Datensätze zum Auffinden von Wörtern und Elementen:
────────
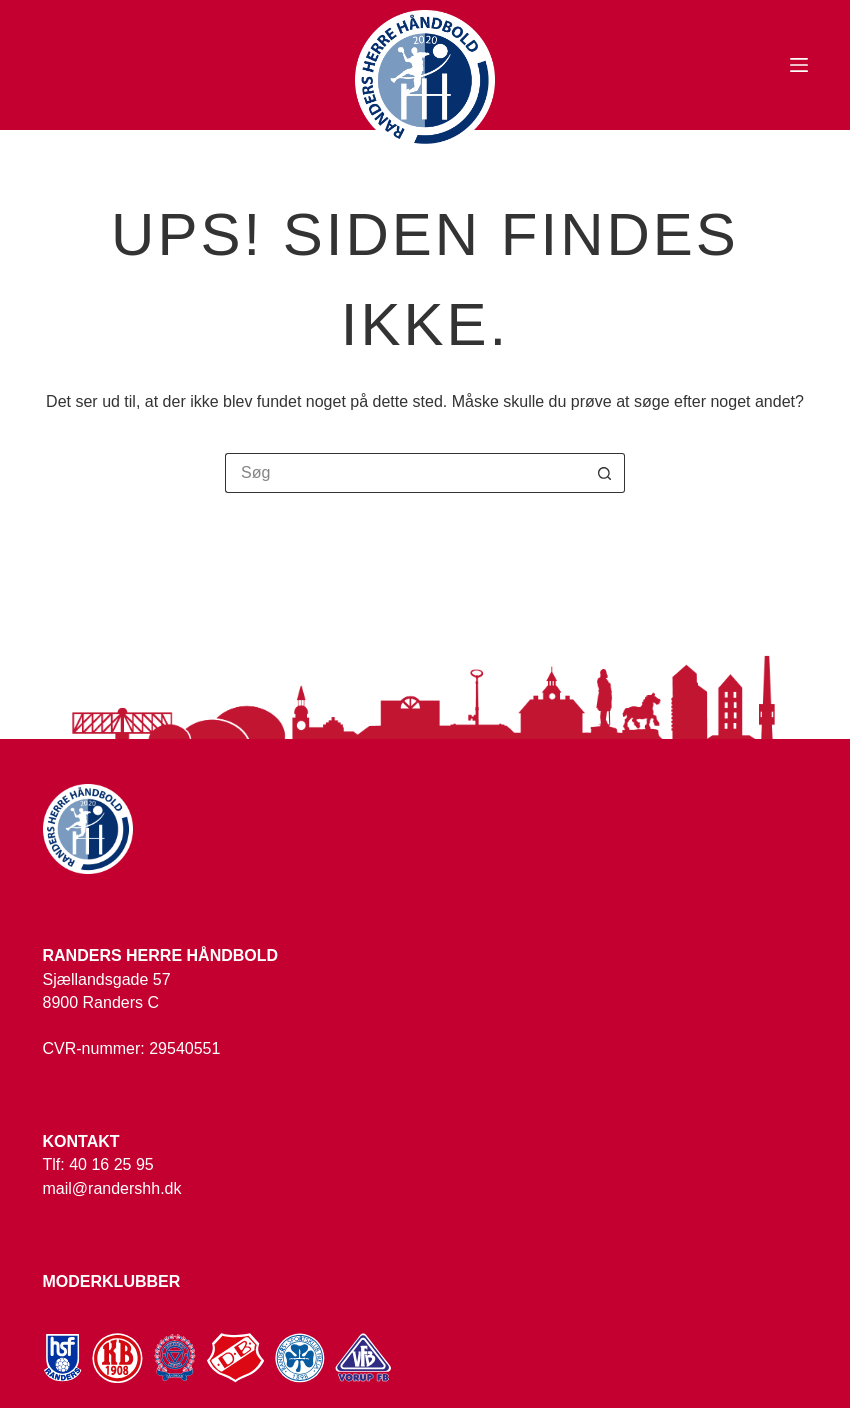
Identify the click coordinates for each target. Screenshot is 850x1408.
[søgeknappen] (605, 473)
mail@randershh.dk (112, 1188)
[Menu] (799, 65)
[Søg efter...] (405, 473)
────────
Aufgabe und Anforderungen.
Formatiere die obigen Zeilen ohne Leerzeilen als nummerierte Liste und lass die Bilder in der Antwort weg.

Antwort zur Aufgabe.
1. Identify the click coordinates for each target. Screenshot is 850x1408.
2. [søgeknappen] (605, 473)
3. mail@randershh.dk (112, 1188)
4. [Menu] (799, 65)
5. [Søg efter...] (405, 473)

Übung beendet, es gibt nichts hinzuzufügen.